Environment
Justin Sullivan / Getty Images

Water rationing may become a way of life in California drought

State sets tougher restrictions as water districts consider stricter enforcement, penalities

LOS ANGELES — After the driest January on record and dire predictions of the worst and most persistent drought in 1,000 years, California is once again cracking down on water wasters and reminding residents that water rationing may be a way of life for years to come.

The State Water Resources Control Board sounded an alarm this week by mandating tougher restrictions, forcing local water agencies that don’t already limit outdoor watering to institute a two-days-a-week maximum. All restaurants are now required to serve water only upon request and hotels must offer guests the option of not having towels and linens laundered every day.

A majority of the state’s 415 urban water districts already have drought emergency plans, but the state’s call to action is expected to generate tougher rules and stiffer enforcement statewide. Thursday, Gov. Jerry Brown is expected to announce $1 billion in emergency drought funding. Last year he called on Californians to reduce their water use by 20 percent, but residents cut back only 10 percent.

Local water districts “are now required to begin reporting to us all enforcement activity,” said George Kostyrko, spokesman for the state agency. “How many complaints, how many they respond to, how they handle it, do they fine them.”

The Metropolitan Water District, which supplies the Los Angeles area, will vote next month on whether to cut water allocation, said Marty Adams, the senior assistant manager of water at the Los Angeles Department of Water and Power. “Depending on how much of a cutback, that’ll helps us decide whether we need to do more,” he said.

**Tasks to complete**
A. List every person named in the article on California's drought.
B. Answer these from the drought article:
(i) How many urban water districts does California have?
(ii) By what percent did residents actually reduce their water use last year?
(iii) How much emergency drought funding is the governor expected to announce?
C. Pick up the article on California water rationing after its last sentence and write the next paragraph.

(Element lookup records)
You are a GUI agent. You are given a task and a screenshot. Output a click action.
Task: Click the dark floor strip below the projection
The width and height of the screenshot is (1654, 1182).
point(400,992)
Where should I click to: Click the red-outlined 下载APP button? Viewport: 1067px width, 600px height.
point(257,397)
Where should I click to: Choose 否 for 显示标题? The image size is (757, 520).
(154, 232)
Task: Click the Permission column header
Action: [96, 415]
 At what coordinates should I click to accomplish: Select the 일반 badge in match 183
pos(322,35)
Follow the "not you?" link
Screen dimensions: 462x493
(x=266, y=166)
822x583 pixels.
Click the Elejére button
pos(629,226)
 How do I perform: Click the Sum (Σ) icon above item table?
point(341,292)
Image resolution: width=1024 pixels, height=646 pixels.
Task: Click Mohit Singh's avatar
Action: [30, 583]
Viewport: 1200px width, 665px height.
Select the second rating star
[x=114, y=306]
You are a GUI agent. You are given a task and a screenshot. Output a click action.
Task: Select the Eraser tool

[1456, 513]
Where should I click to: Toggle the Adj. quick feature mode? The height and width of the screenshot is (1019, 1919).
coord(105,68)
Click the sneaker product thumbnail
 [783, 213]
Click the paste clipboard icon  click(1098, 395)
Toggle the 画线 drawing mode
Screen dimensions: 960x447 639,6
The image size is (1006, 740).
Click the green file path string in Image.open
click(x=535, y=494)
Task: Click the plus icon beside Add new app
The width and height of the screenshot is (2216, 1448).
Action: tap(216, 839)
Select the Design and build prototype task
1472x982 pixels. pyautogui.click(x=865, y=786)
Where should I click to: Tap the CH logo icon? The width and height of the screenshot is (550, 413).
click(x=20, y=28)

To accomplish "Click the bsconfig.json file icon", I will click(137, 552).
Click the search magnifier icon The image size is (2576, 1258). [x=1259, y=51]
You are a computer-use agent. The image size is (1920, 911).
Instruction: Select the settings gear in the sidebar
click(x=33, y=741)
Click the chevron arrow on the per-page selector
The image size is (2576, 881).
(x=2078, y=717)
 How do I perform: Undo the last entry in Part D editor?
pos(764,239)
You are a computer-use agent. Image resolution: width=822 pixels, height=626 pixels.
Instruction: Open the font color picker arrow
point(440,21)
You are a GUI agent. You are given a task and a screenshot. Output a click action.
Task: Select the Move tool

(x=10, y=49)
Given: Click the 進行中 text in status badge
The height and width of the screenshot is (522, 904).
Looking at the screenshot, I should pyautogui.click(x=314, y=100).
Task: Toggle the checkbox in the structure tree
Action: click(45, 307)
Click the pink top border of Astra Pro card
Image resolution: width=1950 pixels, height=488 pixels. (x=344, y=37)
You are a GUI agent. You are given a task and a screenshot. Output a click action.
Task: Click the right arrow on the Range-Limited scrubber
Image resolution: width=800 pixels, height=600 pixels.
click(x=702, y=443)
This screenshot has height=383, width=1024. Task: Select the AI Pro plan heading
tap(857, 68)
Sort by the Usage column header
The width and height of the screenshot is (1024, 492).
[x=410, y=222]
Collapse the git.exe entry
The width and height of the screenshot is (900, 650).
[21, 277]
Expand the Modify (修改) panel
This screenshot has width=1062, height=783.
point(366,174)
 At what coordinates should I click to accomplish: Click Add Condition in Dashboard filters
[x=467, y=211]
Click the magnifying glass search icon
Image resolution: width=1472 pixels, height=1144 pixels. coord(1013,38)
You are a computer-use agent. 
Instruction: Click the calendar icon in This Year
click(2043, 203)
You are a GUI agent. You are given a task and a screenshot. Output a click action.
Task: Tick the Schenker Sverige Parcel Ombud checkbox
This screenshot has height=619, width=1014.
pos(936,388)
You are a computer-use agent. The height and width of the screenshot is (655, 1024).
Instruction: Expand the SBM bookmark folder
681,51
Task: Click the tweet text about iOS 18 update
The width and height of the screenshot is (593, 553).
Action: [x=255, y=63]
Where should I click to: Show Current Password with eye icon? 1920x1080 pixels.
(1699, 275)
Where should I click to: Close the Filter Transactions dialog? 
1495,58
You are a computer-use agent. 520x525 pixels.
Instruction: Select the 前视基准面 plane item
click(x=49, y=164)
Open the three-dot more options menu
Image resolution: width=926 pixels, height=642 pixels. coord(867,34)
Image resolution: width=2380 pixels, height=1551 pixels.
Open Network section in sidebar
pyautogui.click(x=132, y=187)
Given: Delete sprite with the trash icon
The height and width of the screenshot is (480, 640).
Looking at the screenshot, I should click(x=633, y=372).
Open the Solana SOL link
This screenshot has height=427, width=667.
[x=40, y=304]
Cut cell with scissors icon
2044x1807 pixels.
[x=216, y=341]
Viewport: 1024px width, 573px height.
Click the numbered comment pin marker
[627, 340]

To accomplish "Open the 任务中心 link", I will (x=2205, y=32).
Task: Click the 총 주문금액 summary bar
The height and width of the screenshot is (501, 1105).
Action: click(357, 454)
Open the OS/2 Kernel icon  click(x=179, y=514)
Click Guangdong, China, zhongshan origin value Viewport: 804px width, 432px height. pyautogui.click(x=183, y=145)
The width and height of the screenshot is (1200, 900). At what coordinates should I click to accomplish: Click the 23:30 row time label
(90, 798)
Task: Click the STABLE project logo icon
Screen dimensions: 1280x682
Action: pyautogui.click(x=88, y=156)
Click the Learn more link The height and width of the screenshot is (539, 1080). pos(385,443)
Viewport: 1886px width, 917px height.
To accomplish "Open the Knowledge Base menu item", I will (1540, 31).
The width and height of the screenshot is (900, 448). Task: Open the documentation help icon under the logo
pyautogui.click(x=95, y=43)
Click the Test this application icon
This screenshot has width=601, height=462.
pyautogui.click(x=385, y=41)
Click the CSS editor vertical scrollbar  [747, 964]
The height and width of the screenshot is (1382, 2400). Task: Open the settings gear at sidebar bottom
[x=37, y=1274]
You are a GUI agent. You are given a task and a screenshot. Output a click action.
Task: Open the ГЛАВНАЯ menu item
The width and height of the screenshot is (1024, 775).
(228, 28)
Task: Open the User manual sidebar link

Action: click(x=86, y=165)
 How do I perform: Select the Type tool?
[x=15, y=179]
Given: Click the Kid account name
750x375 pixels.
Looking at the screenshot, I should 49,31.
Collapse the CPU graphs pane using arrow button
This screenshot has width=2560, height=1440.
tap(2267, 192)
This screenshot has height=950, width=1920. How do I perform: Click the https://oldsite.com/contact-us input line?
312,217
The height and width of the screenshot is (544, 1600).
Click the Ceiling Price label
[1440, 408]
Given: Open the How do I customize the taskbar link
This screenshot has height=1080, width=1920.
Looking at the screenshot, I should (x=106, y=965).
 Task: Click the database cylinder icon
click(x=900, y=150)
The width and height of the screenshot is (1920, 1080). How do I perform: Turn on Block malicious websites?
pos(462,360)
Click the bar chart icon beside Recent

**Task-by-task answers**
A.
Justin Sullivan
Jerry Brown
George Kostyrko
Marty Adams

B.
(i) 415
(ii) 10 percent
(iii) $1 billion

C.
The agency is evaluating its current drought emergency plan to add another drought stage that would require cutting lawn watering from the current limit of three days a week to two days a week.

“We’re already evaluating it,” Adams said. “It could get worse this summer.”

More will be known next month, after the final snowpack survey is released April 1. The East Bay Municipal Utility District has been limiting outdoor watering — which uses up to 18 percent of water supplies statewide — since August, and its board will consider tougher rules in April. “It’s time to step up and increase conservation,” said spokeswoman Tracie Morales.

The agency will consider excessive-use fees for residents who use more water than the community average.

The district received 2,447 reports of water waste since August but has not issued any fines. Instead, offenders were paid a visit at home or received e-mails and phone calls. “We found that the carrot works better than the stick,” Morales said.

Customers used 13 percent less water last year than the year before, but conservation slipped after the driest January on record and only one rainstorm in February.

The state’s actions aim to jolt residents and raise awareness of the dire conditions California faces.

“We are experiencing the lowest snowpack and the driest January in recorded history, and communities around the state are already suffering severely from the prior three years of drought,” said State Water Board Chairwoman Felicia Marcus in a press release. “If the drought continues through next winter and we do not conserve more — the consequences could be even more catastrophic than they already are.”

She called this week’s action “just a tuneup and a reminder to act.” She said the board will consider more severe actions in coming weeks.

“We are very concerned about individual property owners being mindful that we are in the fourth year of a drought,” Kostyrko said. “If we get into a fifth year of drought, we’ll definitely be more prescriptive.”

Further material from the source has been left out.